Depuis l’accession de Félix Tshisekedi au pouvoir en 2019, la dette publique a considérablement augmenté en République démocratique du Congo.
Selon les sources de la Direction générale de la dette publique (DGDP) relayées par le site web de la radio onusienne en RDC, cette dette publique qui était pourtant réduite en 2010 de 14 à 3 milliards de dollars américains et maintenue jusqu’en 2019, est estimée aujourd’hui à 10 milliards USD.
En clair, la dette publique a connu une augmentation de 7 milliards entre 2019 et 2024 et risque même de dépasser les 15 milliards USD d’ici les 5 prochaines années selon les prévisions de la Direction générale de la dette publique.
« La dette publique a commencé à grimper à partir de 2019. Elle est passée de 3 à 10 milliards de dollars, entre 2019 et 2024 », révèlent ces sources.
En mars 2023, le stock de la dette, arrêté au 31 décembre 2022, était évalué à plus de 9 milliards de dollars, soit respectivement 41% de dette intérieure et 59% de dette extérieure.
Selon les bulletins statistiques de la dette publique cette date, cette importante hausse de la dette est due aux dépenses de l’administration publique centrale, supérieures aux recettes publiques observées depuis 2019.
La dette extérieure est contractée directement par l’administration centrale auprès notamment de la Banque mondiale, du Fonds monétaire international (FMI) et de la Banque africaine de développement (BAD).

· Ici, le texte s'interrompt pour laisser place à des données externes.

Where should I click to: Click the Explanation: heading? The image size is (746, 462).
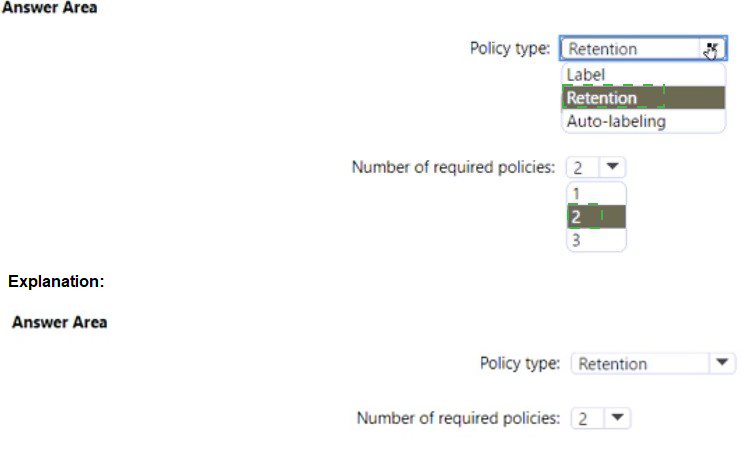click(x=56, y=282)
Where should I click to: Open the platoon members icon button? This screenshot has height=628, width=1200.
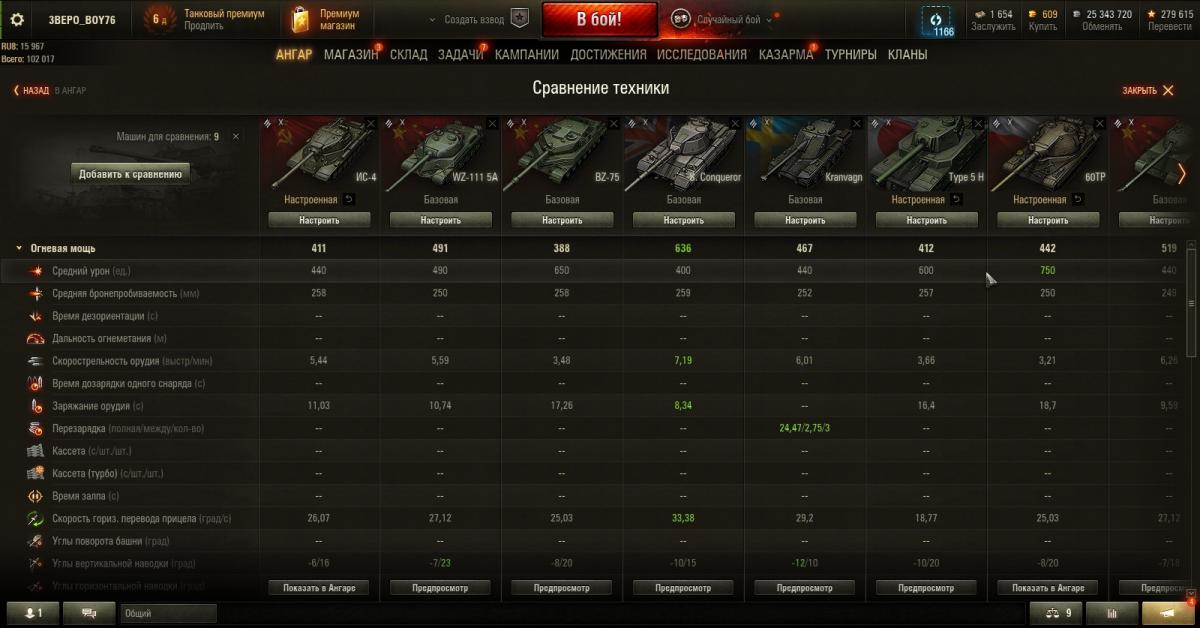click(33, 613)
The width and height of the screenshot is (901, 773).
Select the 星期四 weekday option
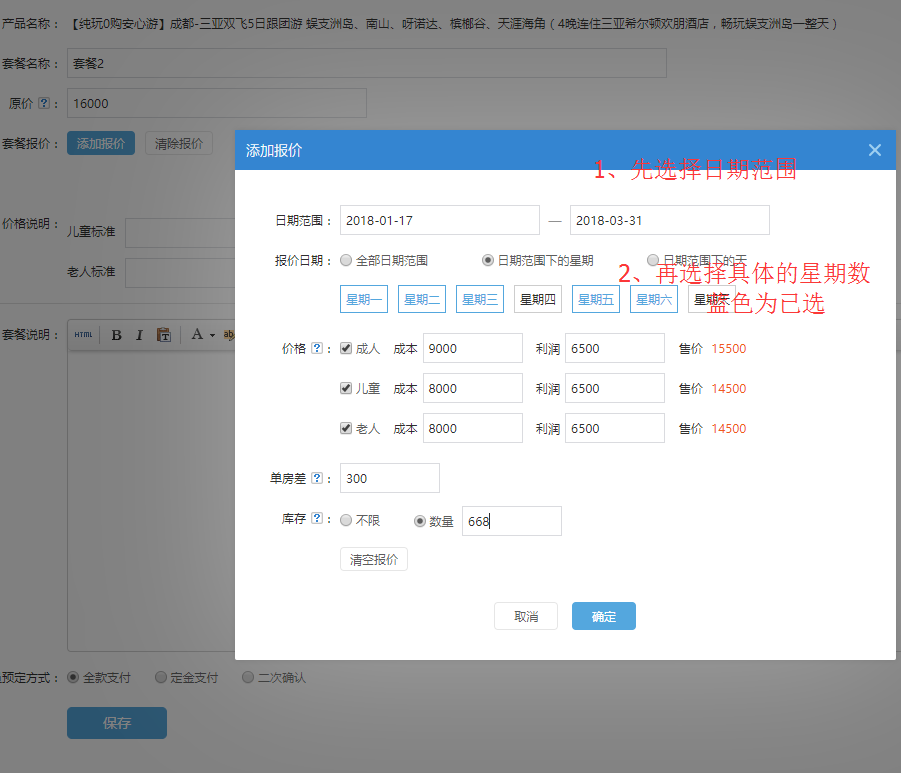pos(537,298)
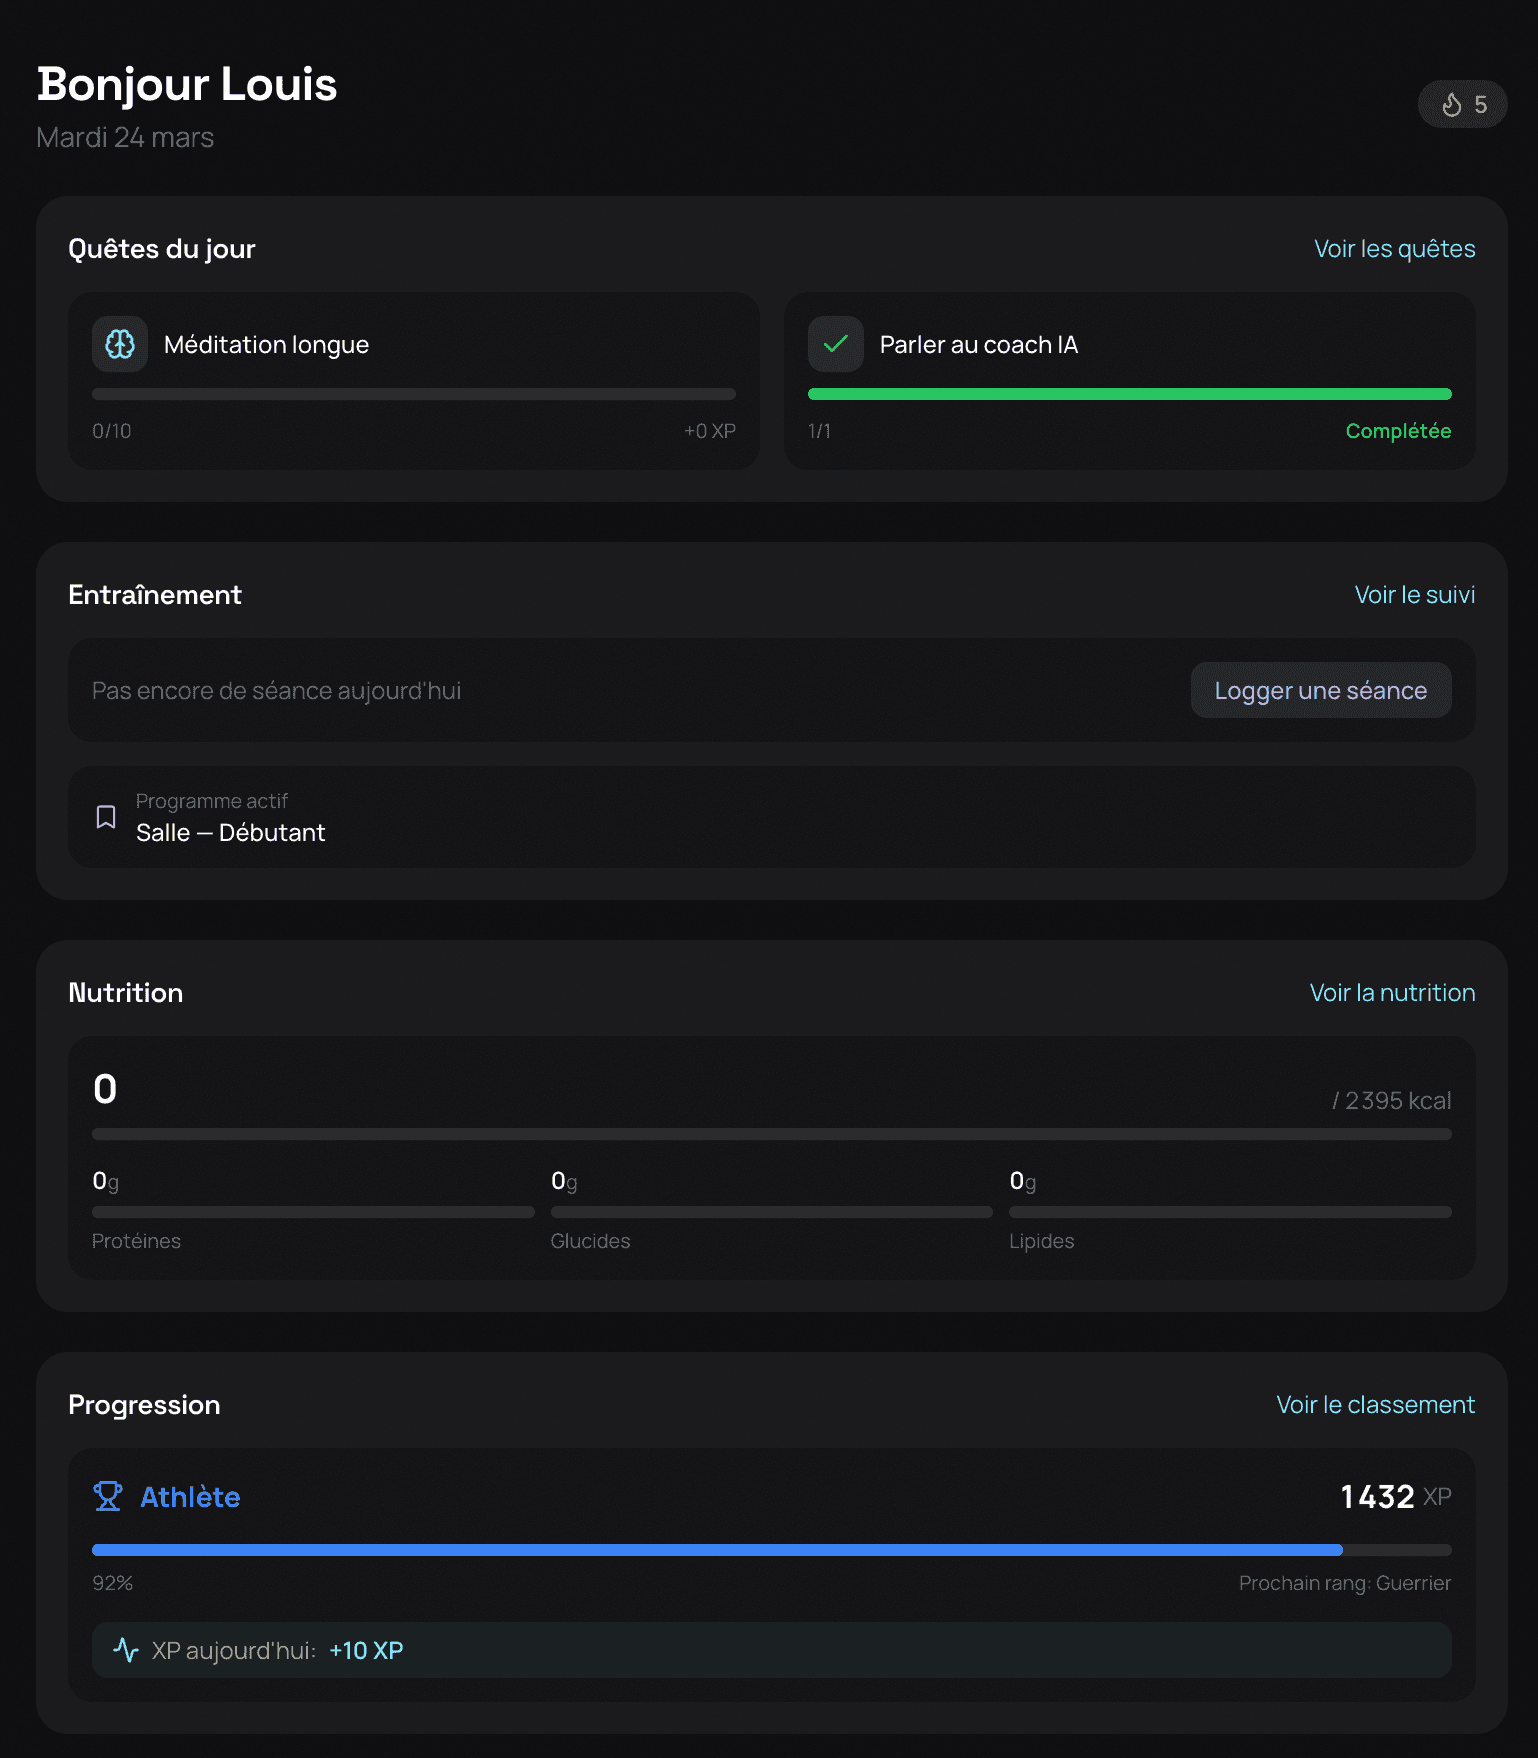Click the Athlète XP progress bar
Viewport: 1538px width, 1758px height.
(x=771, y=1550)
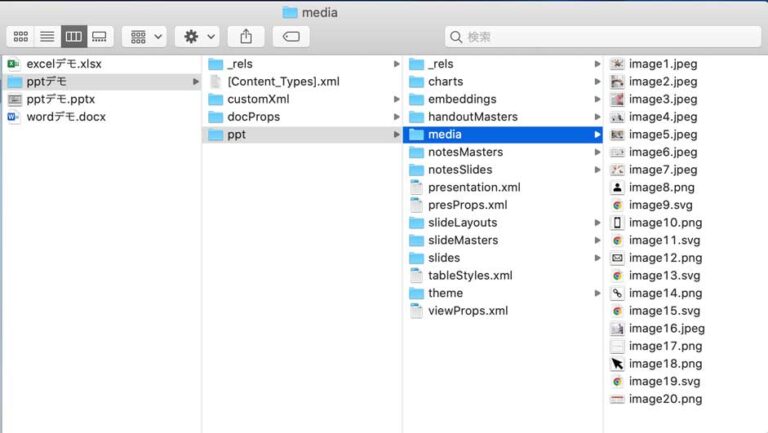The width and height of the screenshot is (768, 433).
Task: Switch to icon view mode
Action: [20, 37]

Estimée à près de 6 milliards USD, cet argent a couvert entre autres les dépenses publiques liées au financement de la gratuité de l’enseignement primaire.
Par ailleurs, la dette publique intérieure, quant à elle, s’élève à plus de 4 milliards de dollars américains. Okapi qui cite les sources à la DGDP rapportent qu’une partie a servi aux dépenses publiques entraînées par les bons de trésor émis par le trésor public à la Banque centrale.
Le reste n’est constitué uniquement que d’arriérés budgétaires de plus d’un an de l’administration centrale.